The Trade, Development and Environment Sub-Committee of the UK Parliament’s Environmental Audit Committee has recently been undertaking an inquiry into the role of the Foreign and Commonwealth Office (FCO) in delivering the UK’s international environmental objectives.
E3G was invited to submit a paper setting out our perspectives on the role of the FCO. Nick Mabey’s working paper in response ‘Sustainability and Foreign Policy’ is attached as a pdf download.
Nick also contributed written evidence to some questions from the inquiry team, the transcript is below.
1. Do you feel that the recent restructuring at the FCO, in which the Environmental Policy Department was incorporated into the Sustainable Development and Business Group and Climate Change and Energy Group, has resulted in a loss of focus and expertise on environmental issues?
The restructuring strengthened the FCO’s role on climate change to an extent, though the hoped for synthesis of climate and energy security has yet to really emerge in the group. The focus on other environmental issues has been severely damaged by the restructuring. As these issues require significant literacy and longevity of expertise to have an effective diplomatic impact, the lack of a clear focal point or career anchor in the FCO has diminished its ability to integrate environmental issues successfully into its mainstream work (eg on environmental factors and conflict, corruption and governance/democracy), or provide an adequate diplomatic support function for DEFRA.
2. You called for a new international body to provide international leadership and a watchdog role on environmental issues (a World Environment Organisation). The issue of a new environmental body was also visited in our inquiry on the UN Millennium Ecosystem Assessment (MA). Can you comment on this?
I don’t think the main rationale for a WEO is managing the trade and environment interface, though this has attracted political support for the idea from some in the trade community concerned with the WTO’s mission creep into these areas. The main reason to construct a WEO is to produce more effective and powerful environmental leadership and governance, and this should be the priority in moving the idea forward. Such a WEO would—as you suggest—have a core focus on areas such as ecosystem services—taking forward the work of the MA—but also provide a more coherent approach to issues of environmental governance, environment rights and democracy, corruption and illegal trade, compliance and capacity building—all of which are very fragmented in the current system. A buy product of this would be a more focused dialogue with the WTO, but it is no panacea to the ability of the WTO to override environmental rules for trade purposes—these issues do have to be addressed in the WTO itself as well.

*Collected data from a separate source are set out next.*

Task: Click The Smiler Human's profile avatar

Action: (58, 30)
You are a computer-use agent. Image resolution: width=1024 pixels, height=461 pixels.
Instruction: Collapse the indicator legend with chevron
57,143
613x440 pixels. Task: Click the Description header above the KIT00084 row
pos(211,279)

3. You talked of the need to increase specialist environmental/sustainable development expertise across Government. This was something that we raised with the Minister. He said that they had an extensive SD training programme for all staff, and that they had a number of secondees from DEFRA. Would you say that this degree of expertise is adequate to the task in the FCO?

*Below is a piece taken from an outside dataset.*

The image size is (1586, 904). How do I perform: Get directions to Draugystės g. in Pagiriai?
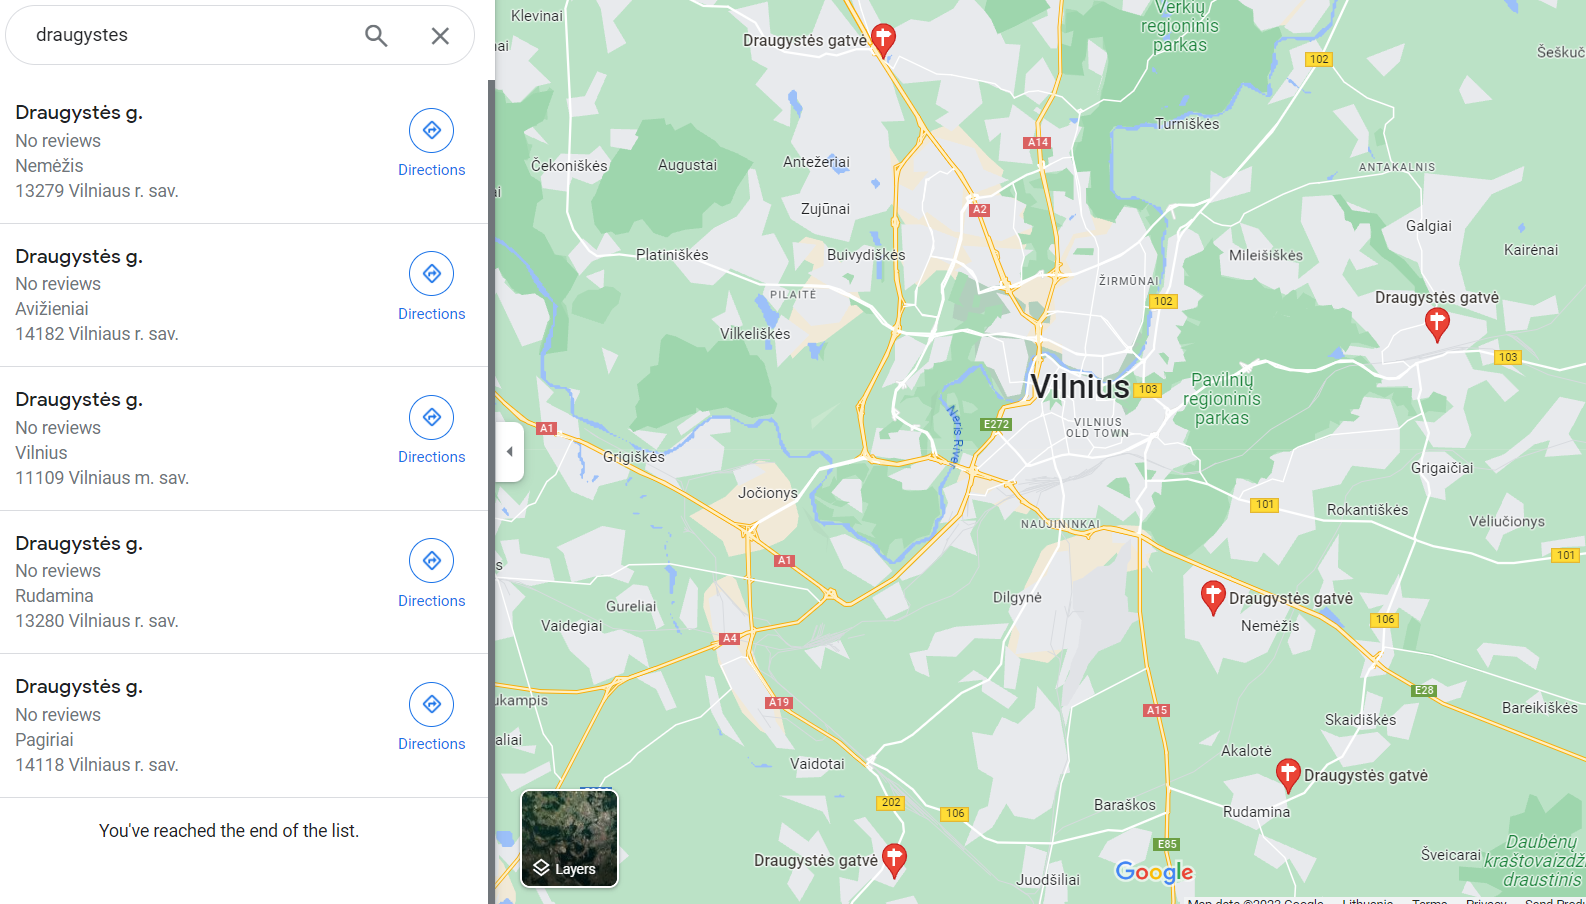(431, 717)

No. The issues the FCO deals with are different to those in DEFRA and changing rapidly. Many of the areas where FCO could add most value are still developing and are intellectually and institutionally immature, for example: Climate change diplomacy and the links to energy security; environmental technology cooperation; climate security and environmental stress; resource management, conflict and corporate behaviour; international environmental governance; environmental democracy and rights. There is no off the shelf training available to teach generalists how to approach these issues. DEFRA does not effectively cover these areas either. Effective diplomacy requires people to have cutting edge skills and be in touch with networks of key thinkers and actors. This requires both serious in-depth training and a career path where experience and networks can be built. This is the approach taken for FCO staff on major countries and institutions—China, India, EU—where on top of six to 12 months of dedicated language training staff can expect several tours of duty on a related region/country/institution—thus giving them incentives to maintain and build their knowledge and understanding over time. It is strange that a similar investment is not made on environmental issues, which by their very nature are international and require successful diplomacy to deliver UK interests. This type of internal capacity should be supplemented by external secondees from academia, NGOs and business—as has been successfully pioneered in the human rights and science and technology areas in FCO, and was a key part of EPD from 1999-2003.

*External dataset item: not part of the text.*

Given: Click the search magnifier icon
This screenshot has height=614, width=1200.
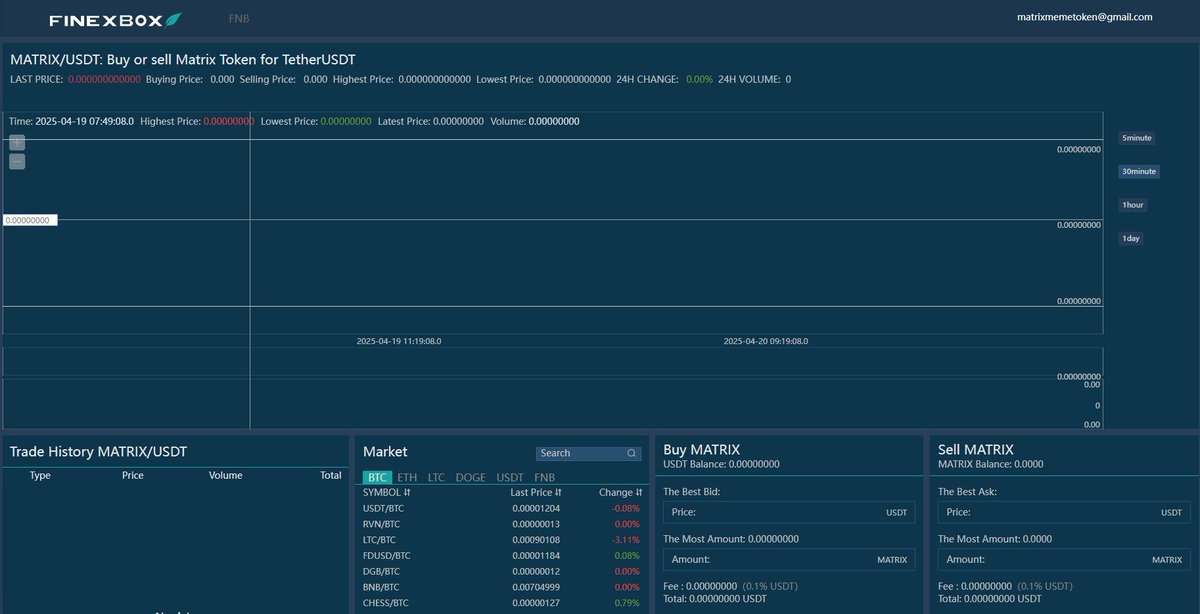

4. You called for the creation of a new UK international environmental strategy. I anticipate that the Government would simply argue that its Sustainable Development Strategy provides this. I assume that you feel that this existing strategy is not detailed enough?
The current SDS does not give a clear set of UK priorities beyond climate change, or a detailed set of focal areas for deploying UK assets. It has no clear views on the key institutional and governance issues the UK wishes to see addressed, or the core upcoming environmental challenges. Finally, any useful strategy would also need a frank and confidential assessment of the political landscape and where the UK needs to engage with key allies and opponents to achieve its goals. This type of conversation exists for climate change but only in a very ad hoc manner for other issues. The absence of a strategy is skewing the UK towards a focus on climate change mitigation policy, while ignoring that successful and peaceful adaptation to the inevitable changes in the climate will require far more effective and resilient governance of natural resources and ecosystems in the short to medium term—especially given the proximate stresses of population growth and economic development.